Lots of data out this morning so let’s take a look at what was reported:

  • I don’t usually pay too much attention to the weekly mortgage applications, but this data starts to become interesting with the surge in rates over the last month.  The Mortgage Bankers Association is citing higher rates as the cause for a “sharp” decline in applications.  The purchase index is down -5% week over week.  This is a direct blow to the Fed’s QE program.  Mortgage debt represents 75% of the consumer’s outstanding debt so if QE is failing to keep rates low and therefore directly impacting refinancing and demand for new home loans it’s safe to say that Bernanke’s program is far from achieving its goal.  With rates surging it would be reasonable to expect this negative trend to continue in the near-term.
  • Yesterday’s PPI showed continued price increases, but this morning’s CPI shows that the increases aren’t being passed along.  This is consistent with weak end demand.  The BLS reported a 1.1% year over year increase in inflation.  My TP-CPI, which incorporates a mortgage cost component, is up 1.8% year over year.  Although this reflects a higher rate of inflation than the CPI it is consistent with the disinflation we continue to see.
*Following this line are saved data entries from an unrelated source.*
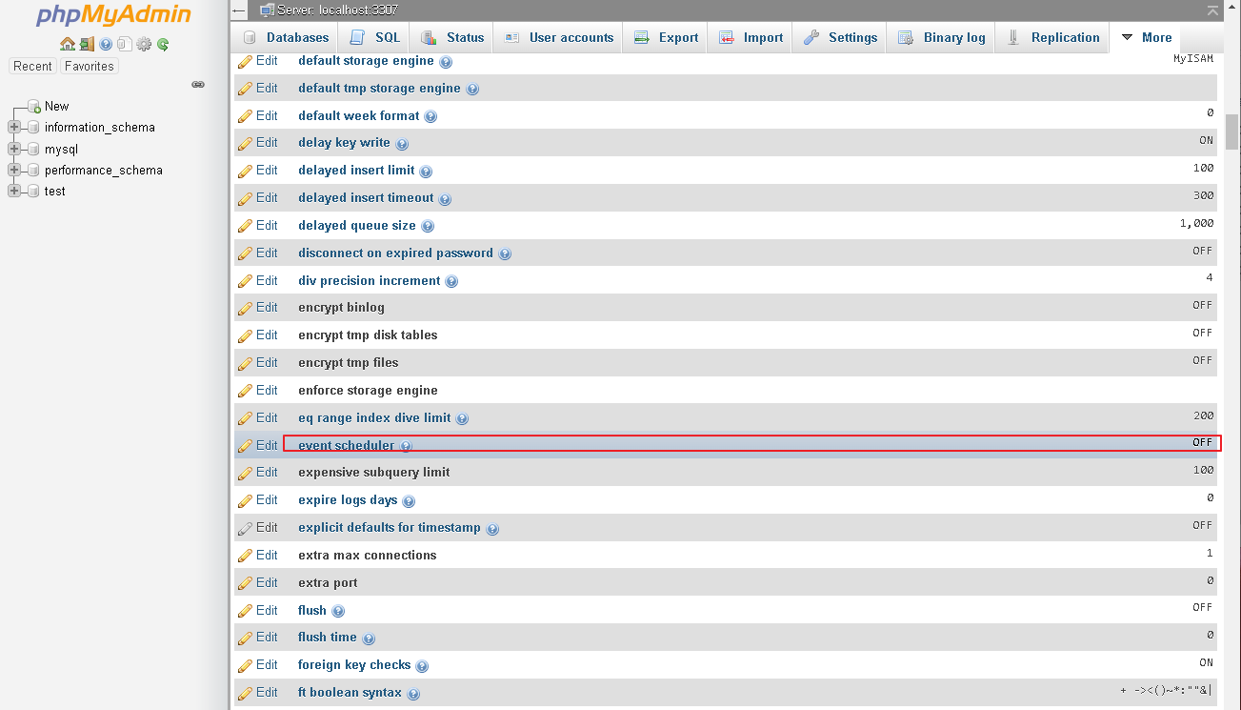Open navigation panel settings gear icon
Screen dimensions: 1241x710
(x=144, y=44)
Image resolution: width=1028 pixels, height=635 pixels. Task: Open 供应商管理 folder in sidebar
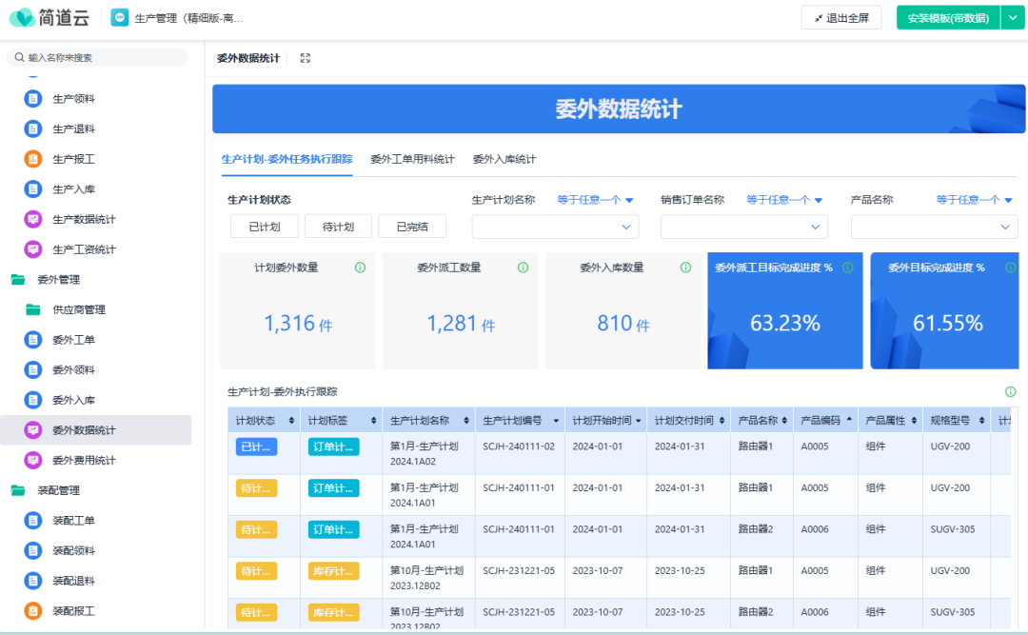(x=78, y=309)
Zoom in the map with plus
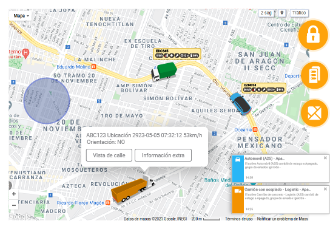The image size is (330, 232). (14, 194)
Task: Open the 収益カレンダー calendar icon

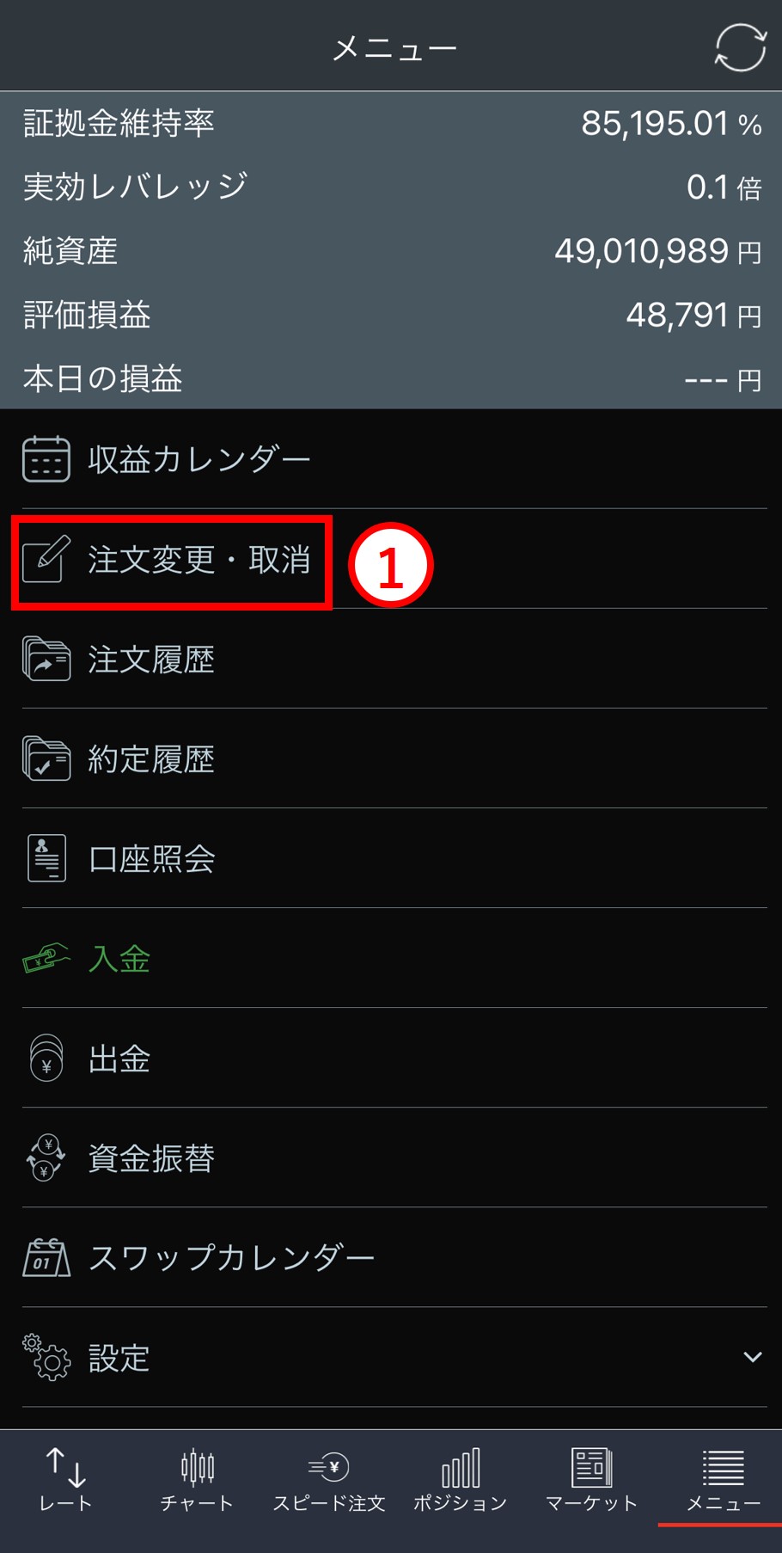Action: (x=46, y=459)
“A solid headline masks softness in the Empire State manufacturing report for December. The index on general business conditions, which is a subjective assessment by respondents, rose to 10.57 to indicate meaningful month-to-month expansion vs October’s minus 11.14 which indicated meaningful contraction. The report otherwise shows mild contraction in employment, significant contraction in unfilled orders and little better than a flat month-to-month reading of 2.60 for new orders which contracted severely in October.

Shipments are a plus showing meaningful month-to-month growth at 7.11 and reversing comparable contraction in the prior month. Another plus is a big draw in inventories pointing to inventory rebuilding which is a plus for the production and employment outlooks.
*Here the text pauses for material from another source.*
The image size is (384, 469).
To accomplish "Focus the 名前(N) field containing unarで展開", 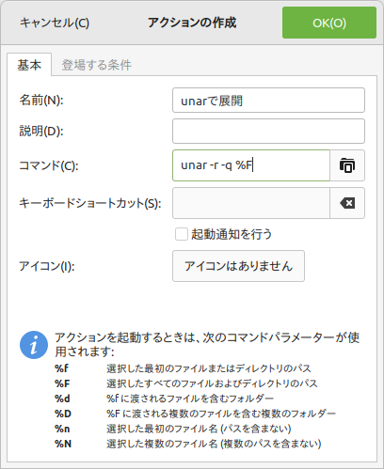I will point(268,101).
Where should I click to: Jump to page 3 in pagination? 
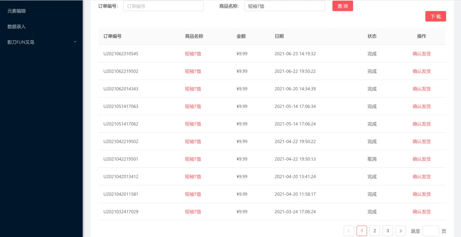click(x=388, y=231)
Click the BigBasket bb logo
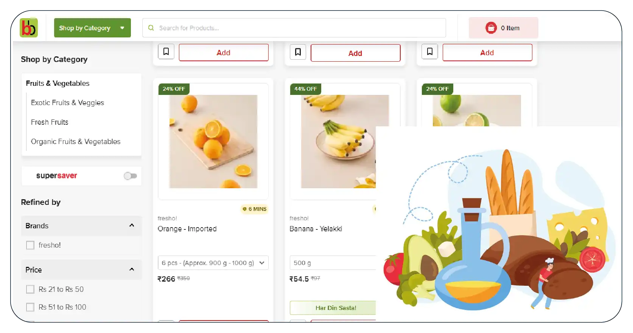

This report, especially the flat new orders reading, sends an uncertain signal for Thursday’s Philadelphia Federal Reserve data for December. The manufacturing component of the industrial production report, to be posted at 9:15 a.m. ET this morning, will offer definitive data for November.”

  • Industrial production and capacity utilization showed signs that are consistent with tepid economic recovery.  Headline production rose 0.4% while capacity utilization increased to 75.2%.  This is the highest level since October 2008.  Although increasing, capacity utilization is still not consistent with high inflation concerns.  Historically, capacity utilization has triggered inflation fears at levels of 80%+.  At 75.2% we’re still operating well below our capacity as an economy.